*WHAT YOU HAVE TO DO*:
Provide the count of lines below where "agent" occurs, with no other output.
══ ENTRIES PROVIDED ══
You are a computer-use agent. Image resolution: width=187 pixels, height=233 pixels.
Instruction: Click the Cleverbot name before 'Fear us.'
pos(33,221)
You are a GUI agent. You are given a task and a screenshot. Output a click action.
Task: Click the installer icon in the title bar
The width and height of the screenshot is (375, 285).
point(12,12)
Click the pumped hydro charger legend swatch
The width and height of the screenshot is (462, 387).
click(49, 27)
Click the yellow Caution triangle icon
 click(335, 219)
═══
══ ENTRIES PROVIDED ══
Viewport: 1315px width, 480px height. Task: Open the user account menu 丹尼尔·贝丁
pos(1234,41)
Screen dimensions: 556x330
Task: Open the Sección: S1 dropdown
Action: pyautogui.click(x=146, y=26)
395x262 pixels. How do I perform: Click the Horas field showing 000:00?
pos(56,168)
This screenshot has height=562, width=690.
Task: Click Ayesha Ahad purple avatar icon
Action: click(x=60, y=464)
═══
*RESPONSE BELOW*:
2